Abstract

Introduction: Laryngomalacia is the most common cause of stridor in newborn constituting 50%–75% of all airway anomalies. It is graded as mild, moderate, and severe on the basis of presenting features. It has been shown that 12%–64% of laryngomalacia present with other associated airway anomalies. Here, we have tried to find out the incidence of associated anomalies with laryngomalacia and their impact on the patient's management and prognosis. Materials and Methods: We reviewed patients with laryngomalacia visiting laryngology clinic from January 2014 to January 2019. The incidence and type of associated anomalies; their impact on management protocol and hospital stay; and their association with mild, moderate, and severe grades of laryngomalacia were evaluated. Results: A total of 63 patients were included in the study. Most of the patients presented with severe laryngomalacia (34/63 [53.9%]). Out of them, associated anomalies were present in 23/63 (36%) patients, more common in severe laryngomalacia (16/34 [47.05%]). Tracheomalacia was the most common anomaly (9/63 [14.28%]). The management protocol was changed on the basis of the associated anomalies.

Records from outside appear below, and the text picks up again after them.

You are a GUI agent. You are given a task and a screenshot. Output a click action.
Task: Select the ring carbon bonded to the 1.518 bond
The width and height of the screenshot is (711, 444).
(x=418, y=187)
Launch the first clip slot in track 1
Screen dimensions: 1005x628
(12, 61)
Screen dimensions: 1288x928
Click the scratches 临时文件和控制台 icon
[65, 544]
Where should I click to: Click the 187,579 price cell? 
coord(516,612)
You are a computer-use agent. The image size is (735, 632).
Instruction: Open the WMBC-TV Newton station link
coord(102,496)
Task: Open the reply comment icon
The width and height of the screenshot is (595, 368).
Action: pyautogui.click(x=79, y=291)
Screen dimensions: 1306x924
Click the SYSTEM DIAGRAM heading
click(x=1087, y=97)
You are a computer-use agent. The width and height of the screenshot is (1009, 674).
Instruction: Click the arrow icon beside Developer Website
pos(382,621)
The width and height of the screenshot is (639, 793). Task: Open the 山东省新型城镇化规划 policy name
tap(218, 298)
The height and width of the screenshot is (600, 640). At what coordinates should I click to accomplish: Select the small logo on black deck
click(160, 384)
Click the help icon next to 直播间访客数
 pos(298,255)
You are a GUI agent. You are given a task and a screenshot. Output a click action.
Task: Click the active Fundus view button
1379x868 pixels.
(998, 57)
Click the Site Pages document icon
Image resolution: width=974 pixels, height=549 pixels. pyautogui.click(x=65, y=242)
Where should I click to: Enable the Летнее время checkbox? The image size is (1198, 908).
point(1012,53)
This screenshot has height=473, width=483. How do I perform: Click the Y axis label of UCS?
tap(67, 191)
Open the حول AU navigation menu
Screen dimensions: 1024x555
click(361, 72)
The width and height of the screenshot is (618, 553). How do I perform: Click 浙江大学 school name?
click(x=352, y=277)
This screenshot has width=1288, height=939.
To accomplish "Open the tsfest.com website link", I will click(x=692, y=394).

The six out of nine patients with tracheomalacia underwent tracheostomy and watchful waiting was done for the other three. The bilateral vocal cords palsy patients underwent partial arytenoidectomy, direct laryngoscopic dilatation was done for all cases of subglottic stenosis, the vallecular cyst patient underwent excision of the cyst and for the patient with laryngeal cleft repairing of the cleft was done after freshening the margins of the cleft. Patients with associated anomalies had statistically significant increased duration of hospital stay (11.35 days) as compared to patients without these anomalies (7.5 days). Conclusion: It can be concluded that associated anomalies are present in a significant number of patients with laryngomalacia and can result in the modification of management protocol and increase in the duration of hospital stay.